*Vorliegender Text*
++++++++++

STANDARD: Wie unterscheidet sich ein Formel-1-Kers von der normalen Mild-Hybrid-Technologie aus der Serienproduktion?

Schöggl: Die Elemente sind grundsätzlich sehr ähnlich. Wir haben in beiden Fällen ein Energiespeichersystem und einen Energiewandler, der die gespeicherte Energie in mechanische umwandelt. Das ist in der Regel ein Motor bzw. ein Generator. Und wir haben in beiden Fällen eine elektronische Steuerung. Das sind die grundsätzlich immer vorhandenen drei Grundsysteme. Einer der Hauptunterschiede ist vor allem der Preis - im Fall von Kers sprechen wir ja hier von sehr geringen Stückzahlen. Ein weiterer großer Unterschied ist, dass es beim Kers per Reglement nur erlaubt ist, den Energiespeicher während des Bremsvorgangs zu laden. Die Bremszeiten in der Formel 1 sind aber sehr kurz, in der Regel nur wenige Sekunden. Das stellt große Herausforderungen an den Speicher, da man in sehr kurzer Zeit sehr hohe Energien in den Speicher hineinbekommen muss.

++++++++++

Einträge zur Zielposition

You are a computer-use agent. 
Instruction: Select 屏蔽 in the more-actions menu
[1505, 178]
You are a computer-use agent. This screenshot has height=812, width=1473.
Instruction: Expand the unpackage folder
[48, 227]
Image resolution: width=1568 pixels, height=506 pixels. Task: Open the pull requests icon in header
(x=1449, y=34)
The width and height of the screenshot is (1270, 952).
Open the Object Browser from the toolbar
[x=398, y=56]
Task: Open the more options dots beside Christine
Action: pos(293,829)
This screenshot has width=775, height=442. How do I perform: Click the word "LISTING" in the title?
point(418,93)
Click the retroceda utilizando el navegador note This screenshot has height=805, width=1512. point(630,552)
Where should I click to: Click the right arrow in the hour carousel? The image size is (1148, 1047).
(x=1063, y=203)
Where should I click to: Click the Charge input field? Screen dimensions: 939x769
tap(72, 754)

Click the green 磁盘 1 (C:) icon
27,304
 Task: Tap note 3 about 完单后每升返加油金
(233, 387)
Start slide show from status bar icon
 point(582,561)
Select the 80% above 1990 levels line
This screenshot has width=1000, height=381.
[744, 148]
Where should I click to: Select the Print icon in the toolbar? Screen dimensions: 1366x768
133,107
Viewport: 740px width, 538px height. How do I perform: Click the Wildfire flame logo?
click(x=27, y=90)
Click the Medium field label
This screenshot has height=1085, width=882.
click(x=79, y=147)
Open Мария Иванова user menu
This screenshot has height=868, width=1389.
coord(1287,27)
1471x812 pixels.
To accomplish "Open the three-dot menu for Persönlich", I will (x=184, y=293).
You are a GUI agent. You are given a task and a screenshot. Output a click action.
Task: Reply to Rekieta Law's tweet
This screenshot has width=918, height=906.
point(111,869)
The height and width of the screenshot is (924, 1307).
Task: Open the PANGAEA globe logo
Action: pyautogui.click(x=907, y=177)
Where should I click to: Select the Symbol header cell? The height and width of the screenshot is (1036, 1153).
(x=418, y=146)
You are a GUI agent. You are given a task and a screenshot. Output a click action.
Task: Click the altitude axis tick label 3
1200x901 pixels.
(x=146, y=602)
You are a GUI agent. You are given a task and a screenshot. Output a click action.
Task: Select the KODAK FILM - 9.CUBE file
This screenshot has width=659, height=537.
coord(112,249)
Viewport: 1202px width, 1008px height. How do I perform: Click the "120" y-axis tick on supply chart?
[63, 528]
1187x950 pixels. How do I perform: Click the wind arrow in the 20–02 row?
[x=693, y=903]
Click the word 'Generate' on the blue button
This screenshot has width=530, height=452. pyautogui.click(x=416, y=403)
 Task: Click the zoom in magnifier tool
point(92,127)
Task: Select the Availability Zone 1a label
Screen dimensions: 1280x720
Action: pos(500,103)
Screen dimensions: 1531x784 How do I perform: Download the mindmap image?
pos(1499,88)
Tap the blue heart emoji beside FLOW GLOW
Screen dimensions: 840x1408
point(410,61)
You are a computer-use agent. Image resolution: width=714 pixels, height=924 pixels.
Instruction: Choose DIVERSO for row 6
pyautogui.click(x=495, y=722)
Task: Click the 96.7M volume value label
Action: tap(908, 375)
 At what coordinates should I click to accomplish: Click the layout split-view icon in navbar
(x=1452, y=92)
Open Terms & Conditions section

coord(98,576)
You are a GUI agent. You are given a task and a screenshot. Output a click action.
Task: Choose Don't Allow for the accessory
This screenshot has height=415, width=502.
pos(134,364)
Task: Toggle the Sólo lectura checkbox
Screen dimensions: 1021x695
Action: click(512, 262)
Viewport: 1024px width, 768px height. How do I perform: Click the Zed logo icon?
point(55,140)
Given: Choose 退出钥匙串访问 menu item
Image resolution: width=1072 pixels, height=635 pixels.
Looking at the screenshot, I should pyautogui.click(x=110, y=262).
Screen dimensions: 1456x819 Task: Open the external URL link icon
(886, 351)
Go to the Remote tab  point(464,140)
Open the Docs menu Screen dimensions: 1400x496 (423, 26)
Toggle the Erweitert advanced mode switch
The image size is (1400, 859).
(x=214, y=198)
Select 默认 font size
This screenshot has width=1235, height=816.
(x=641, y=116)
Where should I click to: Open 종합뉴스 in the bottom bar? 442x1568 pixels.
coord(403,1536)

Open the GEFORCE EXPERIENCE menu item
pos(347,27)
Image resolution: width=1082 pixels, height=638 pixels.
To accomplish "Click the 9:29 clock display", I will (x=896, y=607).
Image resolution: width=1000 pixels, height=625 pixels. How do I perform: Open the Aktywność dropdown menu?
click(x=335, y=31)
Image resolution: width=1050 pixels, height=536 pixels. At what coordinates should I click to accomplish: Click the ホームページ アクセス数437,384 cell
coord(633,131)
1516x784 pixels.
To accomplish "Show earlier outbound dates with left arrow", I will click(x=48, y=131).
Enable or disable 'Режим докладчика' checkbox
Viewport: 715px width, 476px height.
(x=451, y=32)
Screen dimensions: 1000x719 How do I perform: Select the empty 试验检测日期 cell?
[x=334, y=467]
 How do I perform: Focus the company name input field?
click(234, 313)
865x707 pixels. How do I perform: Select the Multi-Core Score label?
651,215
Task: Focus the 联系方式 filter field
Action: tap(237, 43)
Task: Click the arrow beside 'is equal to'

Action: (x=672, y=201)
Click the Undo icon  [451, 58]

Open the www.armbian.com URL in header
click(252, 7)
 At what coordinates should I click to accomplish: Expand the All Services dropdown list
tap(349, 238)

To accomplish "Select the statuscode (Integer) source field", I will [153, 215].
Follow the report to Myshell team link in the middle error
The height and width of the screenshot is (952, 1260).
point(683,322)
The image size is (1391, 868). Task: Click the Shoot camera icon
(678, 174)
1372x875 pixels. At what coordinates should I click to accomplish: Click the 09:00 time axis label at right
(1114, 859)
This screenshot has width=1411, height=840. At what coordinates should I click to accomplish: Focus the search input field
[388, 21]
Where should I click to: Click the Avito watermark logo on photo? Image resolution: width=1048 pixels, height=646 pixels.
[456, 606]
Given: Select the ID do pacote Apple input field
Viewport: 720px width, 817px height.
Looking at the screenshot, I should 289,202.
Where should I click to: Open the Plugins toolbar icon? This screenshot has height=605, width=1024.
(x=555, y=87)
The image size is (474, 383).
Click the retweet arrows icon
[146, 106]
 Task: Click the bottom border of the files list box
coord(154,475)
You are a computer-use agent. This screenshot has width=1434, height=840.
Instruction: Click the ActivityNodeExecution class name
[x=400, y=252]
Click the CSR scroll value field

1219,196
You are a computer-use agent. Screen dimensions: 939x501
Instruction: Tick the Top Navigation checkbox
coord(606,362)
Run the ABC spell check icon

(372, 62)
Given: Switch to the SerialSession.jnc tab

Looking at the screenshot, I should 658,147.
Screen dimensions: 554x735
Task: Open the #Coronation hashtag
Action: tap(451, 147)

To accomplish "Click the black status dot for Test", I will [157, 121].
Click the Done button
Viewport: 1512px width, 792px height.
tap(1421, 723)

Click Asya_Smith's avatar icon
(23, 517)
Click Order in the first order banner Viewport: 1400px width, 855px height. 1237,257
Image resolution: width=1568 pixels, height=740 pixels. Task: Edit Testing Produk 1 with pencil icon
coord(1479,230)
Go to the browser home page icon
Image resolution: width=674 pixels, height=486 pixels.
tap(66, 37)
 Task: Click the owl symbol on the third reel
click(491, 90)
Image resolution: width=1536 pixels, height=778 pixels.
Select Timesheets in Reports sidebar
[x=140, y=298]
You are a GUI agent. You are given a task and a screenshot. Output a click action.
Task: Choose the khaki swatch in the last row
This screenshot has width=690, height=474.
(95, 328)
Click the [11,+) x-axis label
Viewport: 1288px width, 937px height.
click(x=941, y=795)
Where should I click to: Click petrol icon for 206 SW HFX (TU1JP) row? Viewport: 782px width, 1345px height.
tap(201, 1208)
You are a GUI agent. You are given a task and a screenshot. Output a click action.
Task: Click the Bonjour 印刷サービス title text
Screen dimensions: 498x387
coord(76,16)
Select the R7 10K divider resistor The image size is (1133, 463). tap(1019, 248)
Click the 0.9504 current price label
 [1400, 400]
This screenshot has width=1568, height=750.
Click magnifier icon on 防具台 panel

++++++++++

*Zu bearbeitende Aufgaben*
(a) Beantworten Sie diese Fragen zum Interview über Kers:
(i) Wie viele Grundsysteme sind grundsätzlich immer vorhanden?
(ii) Wann darf der Energiespeicher beim Kers laut Reglement geladen werden?
(iii) Wie lange dauern die Bremszeiten in der Formel 1 in der Regel?
(b) Schreiben Sie aus dem Interview über Kers den Abschnitt von „Schöggl: Die Elemente“ bis „Speicher hineinbekommen muss.“ wortgetreu ab.
(c) Stimmen diese Aussagen mit dem Interview über Kers überein? Antworten Sie jeweils mit Ja oder Nein und zitieren Sie die entscheidenden Worte.
(i) Der Energiewandler ist in der Regel ein Motor bzw. ein Generator.
(ii) Kers wird in sehr hohen Stückzahlen gefertigt.
(iii) Eine elektronische Steuerung gibt es nur bei der Mild-Hybrid-Technologie.

*Lösungen der Aufgaben*
(a)
(i) Drei.
(ii) Nur während des Bremsvorgangs.
(iii) Nur wenige Sekunden.

(b)
Schöggl: Die Elemente sind grundsätzlich sehr ähnlich. Wir haben in beiden Fällen ein Energiespeichersystem und einen Energiewandler, der die gespeicherte Energie in mechanische umwandelt. Das ist in der Regel ein Motor bzw. ein Generator. Und wir haben in beiden Fällen eine elektronische Steuerung. Das sind die grundsätzlich immer vorhandenen drei Grundsysteme. Einer der Hauptunterschiede ist vor allem der Preis - im Fall von Kers sprechen wir ja hier von sehr geringen Stückzahlen. Ein weiterer großer Unterschied ist, dass es beim Kers per Reglement nur erlaubt ist, den Energiespeicher während des Bremsvorgangs zu laden. Die Bremszeiten in der Formel 1 sind aber sehr kurz, in der Regel nur wenige Sekunden. Das stellt große Herausforderungen an den Speicher, da man in sehr kurzer Zeit sehr hohe Energien in den Speicher hineinbekommen muss.

(c)
(i) Ja: „Das ist in der Regel ein Motor bzw. ein Generator.“
(ii) Nein: „im Fall von Kers sprechen wir ja hier von sehr geringen Stückzahlen“
(iii) Nein: „Und wir haben in beiden Fällen eine elektronische Steuerung.“